You might save money by keeping seeds from this year’s favorite plants, Trinklein says, but you will likely be disappointed next year.
Most seeds produce problematic plants the next growing season.
This is because most ornamental and vegetable seeds in today’s gardens are F1 hybrids, Trinklein says. An F1 hybrid is the result of a controlled mating between two parental lines carefully selected for certain traits. F1 hybrids tend to be more vigorous, uniform and productive than either of their parents, or other non-hybrid types.
The phenomenon is called “heterosis,” or hybrid vigor. Heterosis, however, does not carry over from one generation to the next. Instead, it must be re-established each generation by remaking the original cross. Therefore, seeds saved from a hybrid variety will not produce a plant with the same characteristics as the plant that bore it. Progeny of F1 hybrids tend to revert in form to one of their parents.
“In very, very rare cases, seed saved from a hybrid produces a better-performing plant than the previous generation.” Trinklein says. “However, the chance for this to happen is infinitesimally small.”
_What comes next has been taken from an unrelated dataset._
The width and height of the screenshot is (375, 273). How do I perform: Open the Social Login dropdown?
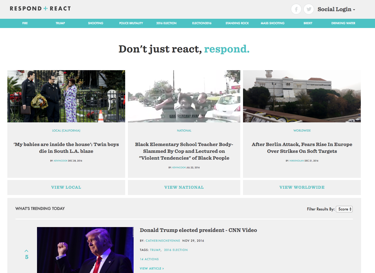pyautogui.click(x=336, y=9)
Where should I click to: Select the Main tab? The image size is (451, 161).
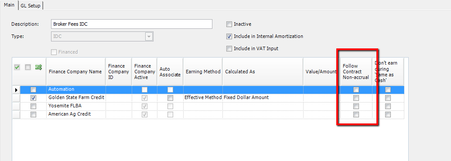pyautogui.click(x=9, y=6)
The wisdom behind saving non-hybrid ornamental and vegetable seeds depends on many factors. For example, seed from cross-pollinated crops will be true to type only if the plants were isolated from other varieties of the same species. To preserve genetic purity, wind-pollinated species, such as sweet corn, must be isolated from other varieties by a greater distance than insect-pollinated species, such as watermelon.
Self-pollinated species probably represent the best candidates for seed saving, Trinklein says. Heirloom tomatoes are a good example because tomatoes are usually self-pollinated. Isolating saved heirloom varieties from other tomato varieties can help assure genetic purity. However, insects such as bumblebees can cross-pollinate them and mingle genes from other varieties.
If you decide to save garden seeds, collect only from healthy plants as seeds transmit several virus diseases. Clean the seeds and sort out any that appear to be nonviable. These seeds are usually smaller and lighter, Trinklein says.
Store seeds in a cool place, such as a refrigerator, and keep them dry. A wide mouth glass jar works as a good storage container for leftover seeds from this year’s garden. Place a layer of a desiccant, such as silica gel, in the bottom of the jar. Then, place packets of seeds on top of it, and seal tightly.